Bernstein notes that while many investors distinguish between "blockchain (useful technology) and cryptocurrencies ('useless')", this distinction has become blurred.
Analysts point to stablecoins and token-driven financial applications being built on public blockchain networks like Ethereum, which has "the largest market share."
They argue that "if real companies and institutional investors are innovating on the blockchain, doesn’t that make blockchain networks, and thus blockchain network assets (like ETH), valuable?"
The report highlights that the cryptocurrency market cycle began with the institutionalization of Bitcoin, evidenced by the successful launch of spot Bitcoin ETF funds, which now manage nearly $120 billion in assets.

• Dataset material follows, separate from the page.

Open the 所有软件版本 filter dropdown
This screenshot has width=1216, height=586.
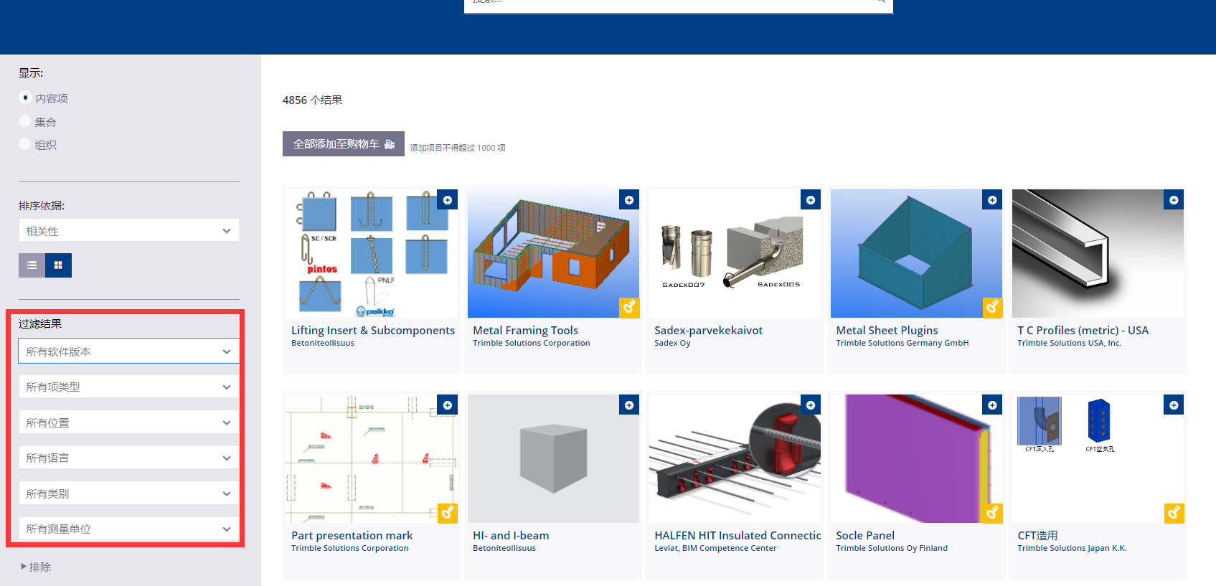[128, 351]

Recently, the launch of Ethereum ETF funds has brought managed assets to around $9 billion, with Ethereum ETF inflows reaching $815 million in the past 20 days.

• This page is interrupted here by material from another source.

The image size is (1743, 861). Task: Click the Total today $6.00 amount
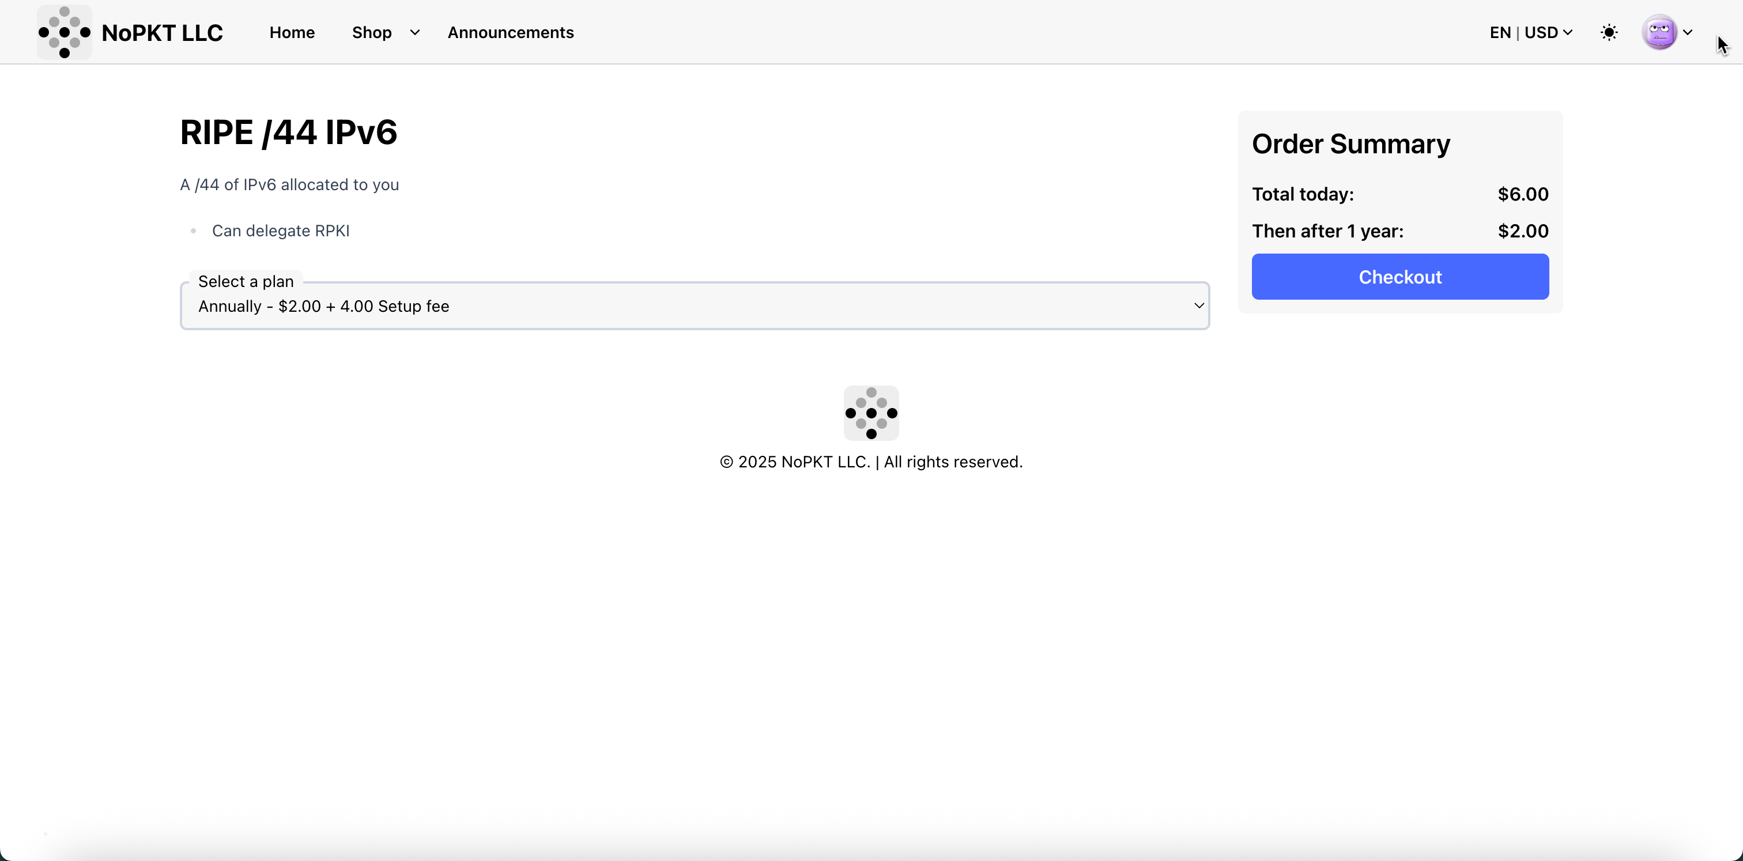pyautogui.click(x=1522, y=194)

Bernstein emphasizes Ethereum's uniqueness as a "decentralized computer," making it suitable for interesting blockchain use cases like stablecoins and tokenization.
They add that financial activity on the blockchain is evolving from "retail trading of memes, to the blockchain providing open financial rails for capital markets, payments, and new fintech companies."
The analysts conclude that "the narrative around the accumulation of value in public blockchain networks is at a critical turning point," reflected in the growing interest from investors in Ethereum ETF inflows.